Ask HN: How do you handle stress? - iamtimnuwin


======
MalcolmDiggs
Well stress comes in two flavors: positive stress and negative stress. For me
personally, if the negative stress gets overwhelming, I try to add more
positive stress to counter-balance it.

An example would be: I'm super frustrated and stressed about losing a
potential-client to a competitor: okay, time to go climb a mountain; or spend
a few hours wailing a punching bag.

I'm not the kind of person who can simply calm down and breathe through a
problem, I need to get my frustration out somehow.

------
quickpost
Exercise. Walking. Biking. Lifting.

And sometimes overeating and then sleeping all day.

------
davismwfl
Sometimes horribly bad. And by bad I mean ignoring the thing causing my
stress. Way not recommended. But I usually get over it fairly quick.
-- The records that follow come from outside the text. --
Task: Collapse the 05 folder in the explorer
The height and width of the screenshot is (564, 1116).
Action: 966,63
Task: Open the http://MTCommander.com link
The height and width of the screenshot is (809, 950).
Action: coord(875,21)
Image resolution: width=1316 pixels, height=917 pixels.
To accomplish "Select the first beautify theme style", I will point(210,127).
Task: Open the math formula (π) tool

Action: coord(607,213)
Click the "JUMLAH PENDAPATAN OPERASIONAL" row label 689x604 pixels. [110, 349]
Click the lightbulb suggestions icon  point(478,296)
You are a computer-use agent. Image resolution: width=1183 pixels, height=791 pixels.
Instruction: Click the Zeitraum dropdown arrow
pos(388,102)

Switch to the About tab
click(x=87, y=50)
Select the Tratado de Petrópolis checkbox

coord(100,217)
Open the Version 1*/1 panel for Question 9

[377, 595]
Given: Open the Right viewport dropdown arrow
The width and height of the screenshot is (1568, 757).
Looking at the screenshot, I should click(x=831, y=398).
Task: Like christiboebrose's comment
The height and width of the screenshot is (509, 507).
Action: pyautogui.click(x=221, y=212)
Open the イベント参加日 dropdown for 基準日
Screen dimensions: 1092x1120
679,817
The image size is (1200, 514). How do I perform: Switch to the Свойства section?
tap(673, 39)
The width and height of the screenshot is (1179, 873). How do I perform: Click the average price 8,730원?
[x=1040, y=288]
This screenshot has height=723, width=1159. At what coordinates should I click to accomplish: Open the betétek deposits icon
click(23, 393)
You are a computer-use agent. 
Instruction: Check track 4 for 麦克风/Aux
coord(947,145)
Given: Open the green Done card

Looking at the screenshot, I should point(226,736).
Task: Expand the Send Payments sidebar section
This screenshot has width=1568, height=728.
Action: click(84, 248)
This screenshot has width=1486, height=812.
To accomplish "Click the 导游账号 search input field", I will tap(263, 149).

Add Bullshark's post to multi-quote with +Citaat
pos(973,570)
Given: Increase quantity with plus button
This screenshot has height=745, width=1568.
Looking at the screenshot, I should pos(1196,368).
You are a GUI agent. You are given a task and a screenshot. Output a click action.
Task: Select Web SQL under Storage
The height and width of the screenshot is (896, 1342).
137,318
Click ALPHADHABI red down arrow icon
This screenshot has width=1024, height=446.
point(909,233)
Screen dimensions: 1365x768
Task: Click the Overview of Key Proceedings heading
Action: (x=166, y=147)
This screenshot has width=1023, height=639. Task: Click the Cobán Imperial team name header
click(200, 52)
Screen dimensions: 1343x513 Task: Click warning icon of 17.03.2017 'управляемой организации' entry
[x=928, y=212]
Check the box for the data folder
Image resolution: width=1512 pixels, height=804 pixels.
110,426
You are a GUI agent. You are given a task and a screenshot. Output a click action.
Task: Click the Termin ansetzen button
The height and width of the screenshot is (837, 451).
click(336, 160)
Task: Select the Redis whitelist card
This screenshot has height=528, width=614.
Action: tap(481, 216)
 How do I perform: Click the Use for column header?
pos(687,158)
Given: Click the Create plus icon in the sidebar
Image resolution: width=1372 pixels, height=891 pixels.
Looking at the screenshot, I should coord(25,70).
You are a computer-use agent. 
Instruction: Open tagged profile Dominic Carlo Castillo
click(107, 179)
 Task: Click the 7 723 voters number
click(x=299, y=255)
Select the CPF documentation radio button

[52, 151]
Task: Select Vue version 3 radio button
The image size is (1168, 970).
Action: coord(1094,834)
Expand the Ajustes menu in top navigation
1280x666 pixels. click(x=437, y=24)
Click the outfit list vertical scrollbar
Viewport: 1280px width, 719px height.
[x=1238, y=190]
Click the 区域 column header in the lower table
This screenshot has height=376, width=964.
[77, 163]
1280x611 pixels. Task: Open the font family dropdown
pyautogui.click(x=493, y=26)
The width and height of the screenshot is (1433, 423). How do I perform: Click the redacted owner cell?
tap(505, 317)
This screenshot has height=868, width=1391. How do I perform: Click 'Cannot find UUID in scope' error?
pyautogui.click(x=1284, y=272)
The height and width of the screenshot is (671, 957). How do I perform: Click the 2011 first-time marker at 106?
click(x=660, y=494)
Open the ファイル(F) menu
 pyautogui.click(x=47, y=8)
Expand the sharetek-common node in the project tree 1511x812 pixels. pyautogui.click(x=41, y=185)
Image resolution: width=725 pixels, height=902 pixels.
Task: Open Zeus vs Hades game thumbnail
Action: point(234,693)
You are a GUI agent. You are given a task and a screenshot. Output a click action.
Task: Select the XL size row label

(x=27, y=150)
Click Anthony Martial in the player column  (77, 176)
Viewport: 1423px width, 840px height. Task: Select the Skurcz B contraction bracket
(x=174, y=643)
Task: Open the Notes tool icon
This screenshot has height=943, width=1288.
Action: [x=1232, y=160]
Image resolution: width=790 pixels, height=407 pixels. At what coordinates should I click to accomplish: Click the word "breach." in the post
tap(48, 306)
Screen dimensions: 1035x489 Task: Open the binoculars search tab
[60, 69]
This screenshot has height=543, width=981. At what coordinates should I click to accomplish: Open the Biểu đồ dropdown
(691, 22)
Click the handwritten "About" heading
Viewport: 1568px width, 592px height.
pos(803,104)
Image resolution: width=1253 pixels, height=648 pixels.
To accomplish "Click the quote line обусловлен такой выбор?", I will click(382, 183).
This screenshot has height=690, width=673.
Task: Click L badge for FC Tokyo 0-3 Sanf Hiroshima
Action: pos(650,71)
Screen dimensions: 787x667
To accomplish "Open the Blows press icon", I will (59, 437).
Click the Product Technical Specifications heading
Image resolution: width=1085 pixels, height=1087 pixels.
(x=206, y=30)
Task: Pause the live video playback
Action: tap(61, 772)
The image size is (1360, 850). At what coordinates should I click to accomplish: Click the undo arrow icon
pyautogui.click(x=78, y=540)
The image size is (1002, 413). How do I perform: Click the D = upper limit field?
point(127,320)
For positive recommendations, when I push past the stupidity of ignoring the
situation (or hopefully avoid doing that). I will physically work out more to
help deal with the stress, talk to people to make sure I am heading the right
direction and I am an obsessive organizer the more I get stressed. The
organization helps me deal with unknowns, or at least let me feel like I am.

------
newcomer00
Playing with kids and watching porn especially japanese milf 20 minutes.